Boosting the immune system to prevent infectious diseases and to minimize vaccine side effects by Dr. Sears
A healthy immune system is the key to preventing infectious diseases. We are all exposed to millions of germs every day, and vaccines only cover a tiny fraction of one percent of these germs. So we must rely on our own immune system to fight off most potential infections. Children and adults with healthy immune systems are also less likely to suffer a serious vaccine reaction. Most vaccine side effects involve the immune system reacting poorly to the vaccine, so insuring a healthy immune system is one way parents can decrease their child’s risk of a vaccine reaction.
Here’s what you can do:
• Breastfeed. If you are breastfeeding, plan to continue for a minimum of one year. Two years is better. Not only will your baby catch fewer illnesses, but her immune system may be better equipped to handle vaccines. No one has actually studied whether or not breastfed babies show fewer reactions, but theoretically it makes sense.
• Minimize sugar and junk food. We do know that sugar weakens the immune system; one of the busiest times in our office is the week after Halloween. Of course, this doesn’t apply to babies, but for older kids, minimize treats and sugary foods for several weeks prior to checkups and vaccines at the doctor’s office.
• Minimize other chemical exposures. The small amounts of chemicals in vaccines are unavoidable. But there are other areas of life where we can control this exposure, and that is in the foods we feed our kids. Serve organic foods as much as possible, beginning with baby foods. A little baby’s growing brain and developing immune system are very susceptible to chemical influences. Eating organic fruits, veggies, grains, and meats is a good way to help insure a healthier brain and body.

INSTRUCTIONS FOR THE TASK >>
Copy the text on boosting the immune system, starting with "Boosting the immune" and going on through "a vaccine reaction.", and swap "infectious diseases" for "contagious illnesses" wherever it occurs.

(Recorded data)

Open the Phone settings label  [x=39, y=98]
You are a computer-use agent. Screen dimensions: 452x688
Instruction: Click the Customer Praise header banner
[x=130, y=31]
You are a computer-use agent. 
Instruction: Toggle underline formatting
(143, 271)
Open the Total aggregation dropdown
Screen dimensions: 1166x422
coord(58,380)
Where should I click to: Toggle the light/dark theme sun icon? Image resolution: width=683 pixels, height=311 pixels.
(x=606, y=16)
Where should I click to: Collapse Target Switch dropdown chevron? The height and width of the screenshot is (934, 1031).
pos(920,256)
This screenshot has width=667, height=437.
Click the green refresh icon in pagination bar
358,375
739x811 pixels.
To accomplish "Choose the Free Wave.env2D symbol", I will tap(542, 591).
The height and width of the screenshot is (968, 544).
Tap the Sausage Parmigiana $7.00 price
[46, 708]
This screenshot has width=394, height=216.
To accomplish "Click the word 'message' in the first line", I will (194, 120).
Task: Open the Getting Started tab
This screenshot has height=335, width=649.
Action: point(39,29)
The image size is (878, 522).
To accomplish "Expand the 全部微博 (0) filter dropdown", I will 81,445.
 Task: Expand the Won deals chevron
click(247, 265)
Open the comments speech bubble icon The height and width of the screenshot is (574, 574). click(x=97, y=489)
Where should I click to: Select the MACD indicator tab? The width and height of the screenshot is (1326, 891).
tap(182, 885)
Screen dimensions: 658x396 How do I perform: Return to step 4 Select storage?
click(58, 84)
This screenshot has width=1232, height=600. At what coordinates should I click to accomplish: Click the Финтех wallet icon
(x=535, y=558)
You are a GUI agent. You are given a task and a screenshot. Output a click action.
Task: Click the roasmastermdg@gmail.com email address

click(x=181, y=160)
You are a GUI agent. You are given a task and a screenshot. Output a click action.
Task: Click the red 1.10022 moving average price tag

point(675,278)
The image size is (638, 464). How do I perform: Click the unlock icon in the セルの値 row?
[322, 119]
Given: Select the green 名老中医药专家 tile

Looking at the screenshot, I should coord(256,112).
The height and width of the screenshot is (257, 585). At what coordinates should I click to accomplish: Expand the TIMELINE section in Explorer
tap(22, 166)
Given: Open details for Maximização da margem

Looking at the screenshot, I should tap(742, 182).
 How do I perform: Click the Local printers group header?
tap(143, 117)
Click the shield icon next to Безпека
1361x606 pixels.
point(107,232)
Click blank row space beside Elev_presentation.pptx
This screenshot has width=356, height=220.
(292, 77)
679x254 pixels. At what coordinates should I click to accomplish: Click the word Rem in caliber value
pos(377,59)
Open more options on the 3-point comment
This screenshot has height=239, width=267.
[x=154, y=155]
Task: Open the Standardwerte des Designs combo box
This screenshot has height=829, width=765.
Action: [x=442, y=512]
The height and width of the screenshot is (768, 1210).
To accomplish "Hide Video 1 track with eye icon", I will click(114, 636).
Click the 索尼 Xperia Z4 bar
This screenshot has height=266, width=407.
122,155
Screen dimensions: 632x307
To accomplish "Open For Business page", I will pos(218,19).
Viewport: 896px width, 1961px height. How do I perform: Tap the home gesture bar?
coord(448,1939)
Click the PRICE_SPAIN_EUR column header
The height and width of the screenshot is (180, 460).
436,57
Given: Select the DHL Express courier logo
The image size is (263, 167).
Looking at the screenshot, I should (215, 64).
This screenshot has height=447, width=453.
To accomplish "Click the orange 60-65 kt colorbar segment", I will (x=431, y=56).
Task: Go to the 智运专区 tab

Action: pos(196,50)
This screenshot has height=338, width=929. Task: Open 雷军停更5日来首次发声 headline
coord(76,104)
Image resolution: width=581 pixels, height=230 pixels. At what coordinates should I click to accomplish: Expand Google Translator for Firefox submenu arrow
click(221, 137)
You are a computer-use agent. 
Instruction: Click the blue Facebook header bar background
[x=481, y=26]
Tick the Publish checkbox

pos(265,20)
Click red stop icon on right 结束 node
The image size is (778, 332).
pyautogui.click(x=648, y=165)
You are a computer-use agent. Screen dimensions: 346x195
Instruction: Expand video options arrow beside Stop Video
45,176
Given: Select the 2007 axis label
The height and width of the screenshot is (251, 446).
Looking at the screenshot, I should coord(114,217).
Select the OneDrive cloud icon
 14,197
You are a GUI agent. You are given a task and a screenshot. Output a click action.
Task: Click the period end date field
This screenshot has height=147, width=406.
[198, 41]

ANSWER SECTION >>
Boosting the immune system to prevent contagious illnesses and to minimize vaccine side effects by Dr. Sears
A healthy immune system is the key to preventing contagious illnesses. We are all exposed to millions of germs every day, and vaccines only cover a tiny fraction of one percent of these germs. So we must rely on our own immune system to fight off most potential infections. Children and adults with healthy immune systems are also less likely to suffer a serious vaccine reaction. Most vaccine side effects involve the immune system reacting poorly to the vaccine, so insuring a healthy immune system is one way parents can decrease their child’s risk of a vaccine reaction.